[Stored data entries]
━━━━━━
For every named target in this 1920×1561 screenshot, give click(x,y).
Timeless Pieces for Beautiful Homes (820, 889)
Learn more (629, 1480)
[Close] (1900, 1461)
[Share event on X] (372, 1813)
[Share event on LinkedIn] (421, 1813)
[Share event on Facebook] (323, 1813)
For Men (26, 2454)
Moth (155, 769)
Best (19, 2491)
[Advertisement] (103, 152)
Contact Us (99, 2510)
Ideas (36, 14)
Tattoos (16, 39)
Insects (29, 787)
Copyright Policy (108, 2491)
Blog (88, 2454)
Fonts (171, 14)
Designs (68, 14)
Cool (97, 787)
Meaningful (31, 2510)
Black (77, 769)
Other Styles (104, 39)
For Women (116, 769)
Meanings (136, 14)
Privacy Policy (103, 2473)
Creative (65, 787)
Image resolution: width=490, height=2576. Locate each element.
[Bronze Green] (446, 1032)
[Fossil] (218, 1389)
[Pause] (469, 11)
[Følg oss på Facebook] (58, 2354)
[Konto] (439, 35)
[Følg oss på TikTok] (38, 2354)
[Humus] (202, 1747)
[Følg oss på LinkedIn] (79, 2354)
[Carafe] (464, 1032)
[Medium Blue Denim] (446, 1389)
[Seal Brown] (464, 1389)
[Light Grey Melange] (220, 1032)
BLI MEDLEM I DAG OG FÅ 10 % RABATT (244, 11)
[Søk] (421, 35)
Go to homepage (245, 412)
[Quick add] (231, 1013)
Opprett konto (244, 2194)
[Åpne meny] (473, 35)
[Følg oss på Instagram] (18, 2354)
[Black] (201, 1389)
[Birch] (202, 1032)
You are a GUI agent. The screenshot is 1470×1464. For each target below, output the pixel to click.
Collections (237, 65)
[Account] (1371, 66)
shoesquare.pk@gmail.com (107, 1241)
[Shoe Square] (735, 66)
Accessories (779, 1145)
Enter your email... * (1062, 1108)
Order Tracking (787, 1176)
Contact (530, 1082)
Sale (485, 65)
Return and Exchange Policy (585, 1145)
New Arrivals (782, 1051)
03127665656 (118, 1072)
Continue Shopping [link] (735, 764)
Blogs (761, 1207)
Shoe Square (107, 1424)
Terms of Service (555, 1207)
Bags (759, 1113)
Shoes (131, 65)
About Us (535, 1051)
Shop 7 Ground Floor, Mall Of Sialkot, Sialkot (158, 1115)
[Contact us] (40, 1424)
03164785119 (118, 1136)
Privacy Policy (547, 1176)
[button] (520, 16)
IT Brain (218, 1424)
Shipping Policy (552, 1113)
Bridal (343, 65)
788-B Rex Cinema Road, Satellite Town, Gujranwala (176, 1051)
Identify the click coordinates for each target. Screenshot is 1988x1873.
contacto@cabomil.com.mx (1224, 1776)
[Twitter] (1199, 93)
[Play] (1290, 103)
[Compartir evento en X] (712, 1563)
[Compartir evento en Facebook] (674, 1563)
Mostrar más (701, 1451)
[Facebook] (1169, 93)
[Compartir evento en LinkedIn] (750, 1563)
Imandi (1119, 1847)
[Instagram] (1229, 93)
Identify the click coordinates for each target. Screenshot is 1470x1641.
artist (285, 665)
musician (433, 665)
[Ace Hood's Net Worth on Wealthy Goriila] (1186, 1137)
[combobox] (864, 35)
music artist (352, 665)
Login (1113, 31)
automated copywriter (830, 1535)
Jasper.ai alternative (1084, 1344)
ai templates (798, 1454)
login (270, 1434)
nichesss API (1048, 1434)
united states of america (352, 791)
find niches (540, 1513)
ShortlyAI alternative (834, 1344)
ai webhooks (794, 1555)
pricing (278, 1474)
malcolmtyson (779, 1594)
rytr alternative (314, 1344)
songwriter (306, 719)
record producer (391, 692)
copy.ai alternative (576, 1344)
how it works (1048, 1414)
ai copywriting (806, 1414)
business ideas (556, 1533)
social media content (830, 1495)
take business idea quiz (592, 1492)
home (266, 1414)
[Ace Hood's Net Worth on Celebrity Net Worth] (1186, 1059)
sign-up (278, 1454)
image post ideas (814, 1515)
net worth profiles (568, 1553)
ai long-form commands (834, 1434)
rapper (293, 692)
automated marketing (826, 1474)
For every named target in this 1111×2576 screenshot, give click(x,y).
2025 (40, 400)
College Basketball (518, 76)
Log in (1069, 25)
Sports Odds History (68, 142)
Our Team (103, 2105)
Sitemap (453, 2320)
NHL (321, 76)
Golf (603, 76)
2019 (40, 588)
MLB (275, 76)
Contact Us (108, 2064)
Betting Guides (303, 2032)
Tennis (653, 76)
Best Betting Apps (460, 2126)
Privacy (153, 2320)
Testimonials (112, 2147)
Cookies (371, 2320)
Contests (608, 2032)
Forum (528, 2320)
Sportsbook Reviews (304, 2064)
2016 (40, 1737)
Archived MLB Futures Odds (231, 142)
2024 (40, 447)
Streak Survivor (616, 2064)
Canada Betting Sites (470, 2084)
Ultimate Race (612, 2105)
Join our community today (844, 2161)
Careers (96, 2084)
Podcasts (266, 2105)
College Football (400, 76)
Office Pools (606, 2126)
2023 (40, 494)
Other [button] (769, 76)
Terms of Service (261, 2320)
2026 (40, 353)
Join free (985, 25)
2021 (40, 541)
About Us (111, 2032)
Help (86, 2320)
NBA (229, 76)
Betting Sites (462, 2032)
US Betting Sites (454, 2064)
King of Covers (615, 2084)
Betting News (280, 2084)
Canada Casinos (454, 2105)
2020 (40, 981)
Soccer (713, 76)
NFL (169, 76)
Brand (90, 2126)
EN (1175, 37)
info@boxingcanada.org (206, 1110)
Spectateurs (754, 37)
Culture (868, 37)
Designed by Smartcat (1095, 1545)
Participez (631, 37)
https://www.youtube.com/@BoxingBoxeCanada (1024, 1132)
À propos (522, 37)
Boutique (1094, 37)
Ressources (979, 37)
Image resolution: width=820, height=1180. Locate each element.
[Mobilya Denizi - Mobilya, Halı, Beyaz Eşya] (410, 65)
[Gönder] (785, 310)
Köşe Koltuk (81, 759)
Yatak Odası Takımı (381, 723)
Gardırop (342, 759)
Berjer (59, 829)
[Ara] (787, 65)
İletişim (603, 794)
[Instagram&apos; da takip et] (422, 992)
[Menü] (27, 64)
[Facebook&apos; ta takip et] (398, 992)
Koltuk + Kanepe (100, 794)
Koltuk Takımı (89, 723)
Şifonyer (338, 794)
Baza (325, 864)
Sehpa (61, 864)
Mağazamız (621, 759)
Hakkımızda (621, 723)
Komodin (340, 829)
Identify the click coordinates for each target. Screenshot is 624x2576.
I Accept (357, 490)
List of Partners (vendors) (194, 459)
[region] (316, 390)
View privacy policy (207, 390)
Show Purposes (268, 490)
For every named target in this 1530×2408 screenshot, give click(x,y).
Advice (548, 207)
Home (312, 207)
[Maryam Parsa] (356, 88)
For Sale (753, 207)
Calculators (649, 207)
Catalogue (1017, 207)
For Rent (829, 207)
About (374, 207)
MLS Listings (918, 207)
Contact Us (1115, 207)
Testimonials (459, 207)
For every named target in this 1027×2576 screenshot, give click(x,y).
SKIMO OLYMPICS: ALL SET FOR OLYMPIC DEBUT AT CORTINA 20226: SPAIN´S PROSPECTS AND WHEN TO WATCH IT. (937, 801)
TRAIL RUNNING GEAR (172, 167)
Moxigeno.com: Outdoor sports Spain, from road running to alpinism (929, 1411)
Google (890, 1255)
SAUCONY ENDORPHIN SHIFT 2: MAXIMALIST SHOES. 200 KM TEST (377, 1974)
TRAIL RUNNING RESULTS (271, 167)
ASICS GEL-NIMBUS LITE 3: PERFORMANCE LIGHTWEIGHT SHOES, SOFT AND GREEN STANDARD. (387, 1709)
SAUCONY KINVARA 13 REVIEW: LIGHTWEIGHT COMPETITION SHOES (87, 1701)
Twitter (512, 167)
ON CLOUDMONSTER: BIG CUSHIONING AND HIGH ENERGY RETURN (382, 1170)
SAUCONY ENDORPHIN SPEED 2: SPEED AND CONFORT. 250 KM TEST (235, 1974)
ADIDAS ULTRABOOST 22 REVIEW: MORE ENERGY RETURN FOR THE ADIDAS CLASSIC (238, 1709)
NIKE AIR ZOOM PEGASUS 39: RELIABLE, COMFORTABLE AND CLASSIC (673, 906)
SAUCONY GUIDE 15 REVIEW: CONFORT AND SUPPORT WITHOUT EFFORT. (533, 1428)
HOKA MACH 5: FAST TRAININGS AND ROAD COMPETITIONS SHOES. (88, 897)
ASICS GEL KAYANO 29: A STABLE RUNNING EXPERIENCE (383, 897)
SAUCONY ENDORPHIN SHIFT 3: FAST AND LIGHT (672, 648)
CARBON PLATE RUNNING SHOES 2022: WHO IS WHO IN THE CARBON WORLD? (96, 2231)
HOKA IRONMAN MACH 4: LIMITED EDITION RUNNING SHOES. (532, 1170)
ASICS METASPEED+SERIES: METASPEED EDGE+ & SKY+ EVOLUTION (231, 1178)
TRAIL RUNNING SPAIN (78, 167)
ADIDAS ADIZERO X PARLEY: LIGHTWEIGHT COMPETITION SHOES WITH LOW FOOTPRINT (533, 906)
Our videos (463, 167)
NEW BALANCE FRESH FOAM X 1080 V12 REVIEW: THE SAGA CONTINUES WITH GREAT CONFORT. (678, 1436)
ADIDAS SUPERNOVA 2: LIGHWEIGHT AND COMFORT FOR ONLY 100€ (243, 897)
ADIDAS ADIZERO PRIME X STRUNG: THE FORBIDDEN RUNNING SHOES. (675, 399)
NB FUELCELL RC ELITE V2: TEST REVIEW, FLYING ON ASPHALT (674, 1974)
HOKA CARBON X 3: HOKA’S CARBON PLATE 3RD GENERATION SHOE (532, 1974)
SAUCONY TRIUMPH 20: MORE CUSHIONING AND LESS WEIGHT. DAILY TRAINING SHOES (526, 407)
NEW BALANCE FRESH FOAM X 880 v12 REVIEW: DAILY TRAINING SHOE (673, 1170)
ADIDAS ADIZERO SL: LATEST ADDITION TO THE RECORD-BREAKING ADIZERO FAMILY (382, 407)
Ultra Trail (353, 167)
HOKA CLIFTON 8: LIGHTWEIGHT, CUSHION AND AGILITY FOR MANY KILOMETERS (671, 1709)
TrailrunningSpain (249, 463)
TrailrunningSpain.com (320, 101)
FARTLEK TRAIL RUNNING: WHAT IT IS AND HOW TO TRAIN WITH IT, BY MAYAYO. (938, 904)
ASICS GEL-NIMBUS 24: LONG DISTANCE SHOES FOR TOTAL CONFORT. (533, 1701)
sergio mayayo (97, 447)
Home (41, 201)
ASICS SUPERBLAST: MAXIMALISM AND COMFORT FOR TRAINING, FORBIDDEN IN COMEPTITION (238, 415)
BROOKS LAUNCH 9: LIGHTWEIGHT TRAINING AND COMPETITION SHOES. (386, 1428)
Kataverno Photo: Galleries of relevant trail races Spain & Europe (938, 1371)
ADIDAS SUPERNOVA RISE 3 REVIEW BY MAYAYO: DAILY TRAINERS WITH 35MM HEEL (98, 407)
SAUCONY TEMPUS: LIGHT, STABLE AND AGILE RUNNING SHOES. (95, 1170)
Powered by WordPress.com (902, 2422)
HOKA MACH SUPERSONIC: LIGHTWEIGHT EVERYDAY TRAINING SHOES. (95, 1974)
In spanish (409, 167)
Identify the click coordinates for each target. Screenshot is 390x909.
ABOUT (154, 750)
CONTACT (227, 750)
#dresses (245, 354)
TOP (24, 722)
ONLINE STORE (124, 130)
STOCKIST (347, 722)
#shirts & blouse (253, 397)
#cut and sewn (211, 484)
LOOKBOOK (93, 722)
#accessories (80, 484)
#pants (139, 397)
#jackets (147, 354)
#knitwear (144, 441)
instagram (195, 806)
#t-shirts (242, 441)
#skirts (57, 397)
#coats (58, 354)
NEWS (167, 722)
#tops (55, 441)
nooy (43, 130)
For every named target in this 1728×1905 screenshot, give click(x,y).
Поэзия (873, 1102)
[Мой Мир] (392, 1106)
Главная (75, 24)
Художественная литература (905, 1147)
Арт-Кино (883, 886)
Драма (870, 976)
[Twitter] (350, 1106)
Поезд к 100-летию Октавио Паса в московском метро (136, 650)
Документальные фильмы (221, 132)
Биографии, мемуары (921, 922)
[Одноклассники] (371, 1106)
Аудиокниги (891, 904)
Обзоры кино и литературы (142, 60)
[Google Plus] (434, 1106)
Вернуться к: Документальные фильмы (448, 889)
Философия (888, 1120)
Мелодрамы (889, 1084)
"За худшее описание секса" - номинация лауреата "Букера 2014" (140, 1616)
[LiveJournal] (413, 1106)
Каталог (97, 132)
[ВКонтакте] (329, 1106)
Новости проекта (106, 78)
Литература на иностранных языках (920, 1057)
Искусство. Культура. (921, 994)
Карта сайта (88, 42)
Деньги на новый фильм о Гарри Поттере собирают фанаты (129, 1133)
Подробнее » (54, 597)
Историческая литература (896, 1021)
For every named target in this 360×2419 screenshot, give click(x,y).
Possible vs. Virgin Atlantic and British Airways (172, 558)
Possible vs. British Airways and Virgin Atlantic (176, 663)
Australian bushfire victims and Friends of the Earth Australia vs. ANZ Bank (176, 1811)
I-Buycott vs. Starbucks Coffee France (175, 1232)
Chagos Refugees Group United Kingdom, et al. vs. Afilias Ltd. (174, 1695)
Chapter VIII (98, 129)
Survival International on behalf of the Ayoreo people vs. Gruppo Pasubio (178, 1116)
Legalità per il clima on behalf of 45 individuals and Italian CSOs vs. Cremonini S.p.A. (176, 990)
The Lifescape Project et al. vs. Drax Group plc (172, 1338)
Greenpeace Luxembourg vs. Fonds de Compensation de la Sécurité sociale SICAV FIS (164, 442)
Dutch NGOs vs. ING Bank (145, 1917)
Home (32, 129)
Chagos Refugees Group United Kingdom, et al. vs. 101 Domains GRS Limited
━━━━━━
Task objective:
From the entries above, print the lines beginning at the one with "College Football (400, 76)" and stopping after the one with "[Mobilya Denizi - Mobilya, Halı, Beyaz", exactly as written and with nothing else.

Exercise result:
College Football (400, 76)
Office Pools (606, 2126)
2023 (40, 494)
Other [button] (769, 76)
Terms of Service (261, 2320)
2026 (40, 353)
Join free (985, 25)
2021 (40, 541)
About Us (111, 2032)
Help (86, 2320)
NBA (229, 76)
Betting Sites (462, 2032)
US Betting Sites (454, 2064)
King of Covers (615, 2084)
Betting News (280, 2084)
Canada Casinos (454, 2105)
2020 (40, 981)
Soccer (713, 76)
NFL (169, 76)
Brand (90, 2126)
EN (1175, 37)
info@boxingcanada.org (206, 1110)
Spectateurs (754, 37)
Culture (868, 37)
Designed by Smartcat (1095, 1545)
Participez (631, 37)
https://www.youtube.com/@BoxingBoxeCanada (1024, 1132)
À propos (522, 37)
Boutique (1094, 37)
Ressources (979, 37)
Image resolution: width=820, height=1180. Locate each element.
[Mobilya Denizi - Mobilya, Halı, Beyaz Eşya] (410, 65)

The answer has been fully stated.